UW Data Science Course | Chuck Conway

If you’re a DBA, you need to learn to deal with unstructured data

If you are a statistician, you need to learn to deal with data that does not fit in memory

If you are a software engineer, you need to learn statistical modeling and how to communicate results.

If you are a business analyst, you need to learn about algorithms and tradeoffs at scale.

Week 2

Structures
1. Rows and columns
2. Nodes and edges
3. Key value pairs
4. A sequence of bytes
Constraints
1. All rows must have the same number so columns
2. All values in one column must have the same type
3. A child cannot have two parents
Operations
1. Find the value of key x
2. Fine the rows where column “lastname” is “Jordan”
3. Get the next N bytes

PWD – “print working directory”

Week 3

Descriptive – Just to describe a set of data (i.e. census data, ngram viewer)

Description and the interpretation are different steps
Description can usually not be generalized without additional statistical modeling

Exploratory – Find relationships you didn’t know about

Exploratory models are good for discovering new connections
They are also useful defining future studies
Exploratory analyses are usually not the final say
Exploratory analyses alone should not be used for generalizing / predicting
Correlation does not imply causation

Inferential – Use a relatively small sample of data to say something about a bigger population

Inference is commonly the goal of statistical models
Inference involves estimating both the quaintly you care about and your uncertainty about your estimate
Inference depends heavily on both the population and the sampling scheme

Predictive – To use the data on some objects to predict values for another object

If X predicts Y, it does not mean that X causes Y
Accurate prediction depends heavily on measuring the right variables.
Although there are better and worse prediction models, more data and a simple model works really well.
Prediction is very hard, especially about the future references.

Causal – To find out what happens to one variable when you make another variable change.

Usually randomized studies are required to identify causation
There are approaches to inferring causation in non-randomized studies, but they are complicated and sensitive to assumptions
Causal relationships are usually identified as average effects, but may not apply to every individual.
Causal models are usually the “gold standard” for data analysis.

Mechanistic – Understand the exact changes in variables that lead to changes in other variables for individual objects.

Incredibly harder to infer, except in simple situations
Usually modeled by deterministic set of equations (Physical/engineering science)
Generally the random component of the data is measurement error
If the equations are known but the parameters are not, they maybe interred with data analysis.

What is data – Data are values of qualitative or quantitative variables belonging to a set of items.

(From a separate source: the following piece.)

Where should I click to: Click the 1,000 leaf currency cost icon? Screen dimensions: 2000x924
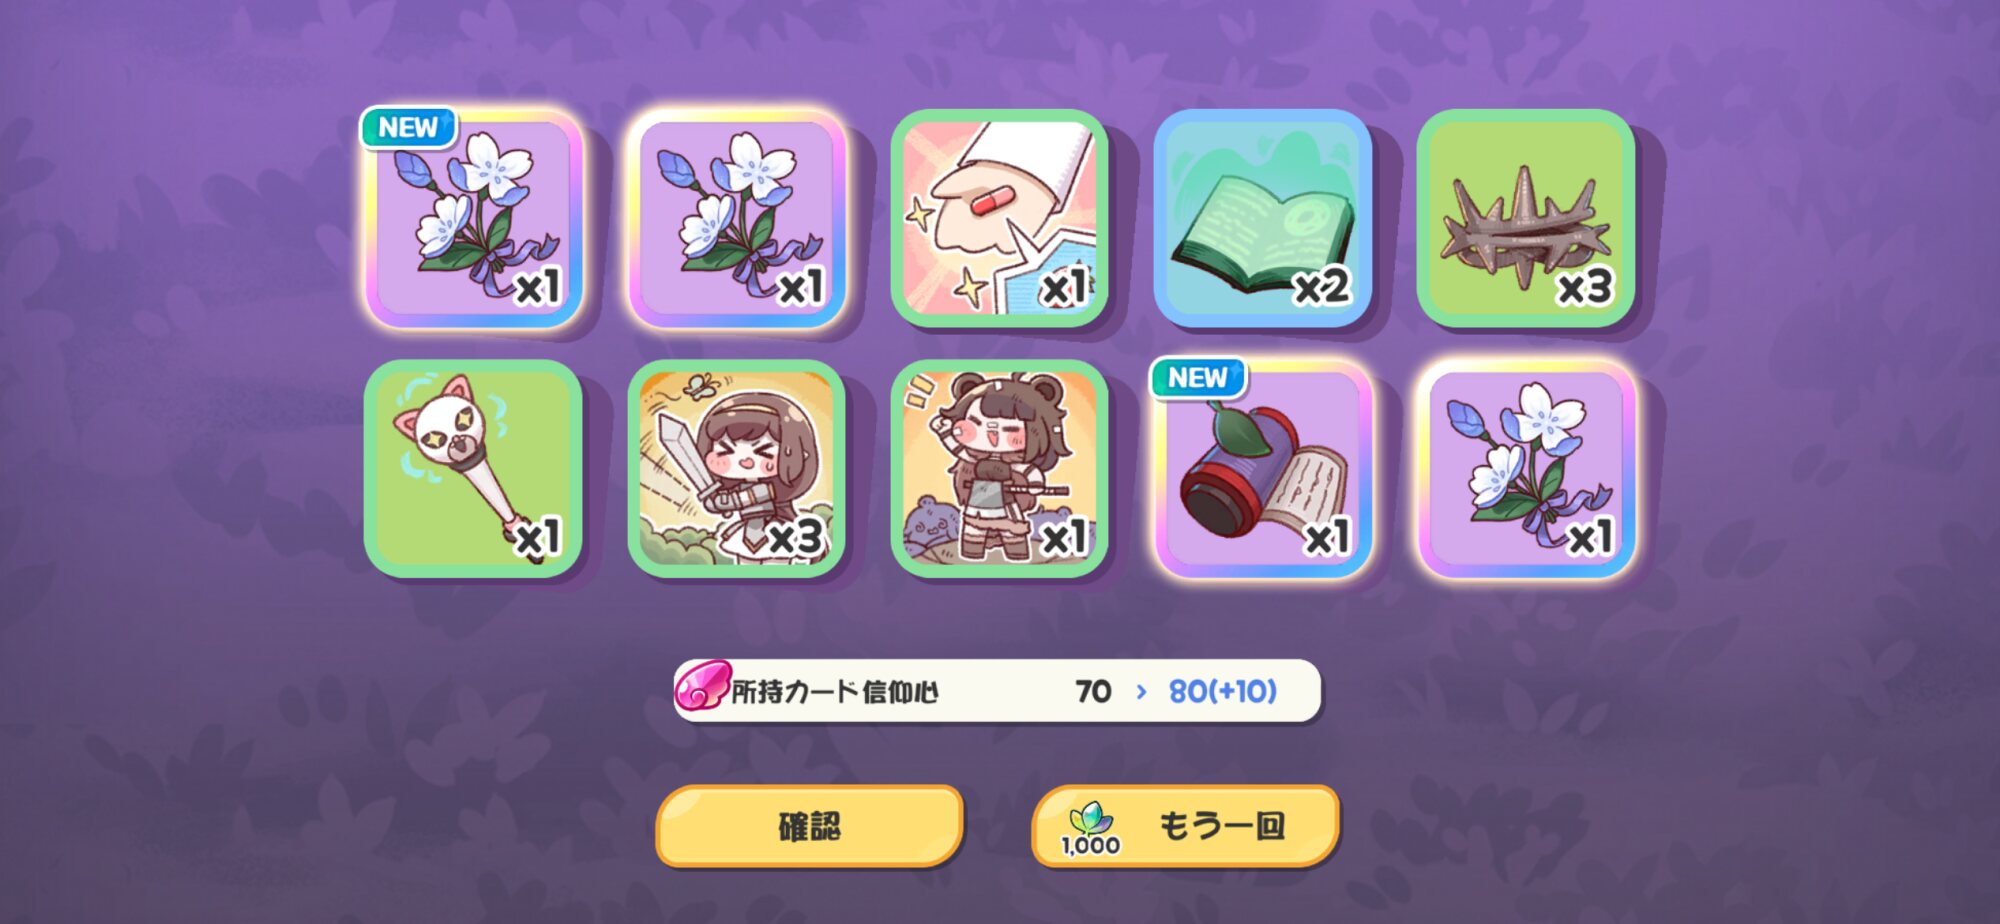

Set of Items: Sometimes called the populate, the set of objects you are interested in.
Variables: A measurement or characteristics of an item.
Qualitative: Country of origin, sex, treatment
Quantitative: Height, weight, blood pressure

Data rarely comes processed.

Data is the second most important thing

The most important think in data science is the question
The second most important is the data
Often the data will limit or enable the questions
But having data can’t save you if you don’t have a question

What about big data?

Collect much more data, much more cheaply. Lots of noise to signal ratio.

Big or small data“The data may not contain the answer. The combination of some data and an aching desire for an answer. The combination of some data an an aching desire for an answer does not ensure that a reasonable answer be extracted from a given body of data”

Experimental Design

What should I care about experimental design. It’s really easy to focus on the outcome and overlook an error with the numbers.

Care about the analysis plan.
It’s critical to pay attention to all aspects of the design and analysis of study. Pay attention to the data cleaning, to data analysis and the reporting so the key issues in the study don’t trip you up.

Question: Does changing the text on your website improve donations?

Experiment:

Formulate your question in advance

Randomly show visitors one version or the other
Measure ho much they donate
Determine which is better

Data Science is a scientific discipline. Science demands you are answering a specific question when you are using data.

Compared two versions of the website. Randomly show visitor two versions. Measure how much they donate to figure out which is better.

Statistical inference – a key component of data science.

Confounding – What are the other variable that are causing a relationship.

Randomization and blocking
- If you can and want to fix a variable
  - Website always says Obama 2012
- If you don’t fix a variable, stratify it.
  - If you are testing sign up phrases and have two websites colors, use both phrases equally on both.
- If you can’t fix a variable, randomize it.
- Why does randomization help?
  - Because it eliminates the possibility that the non-random variable is a factor or not.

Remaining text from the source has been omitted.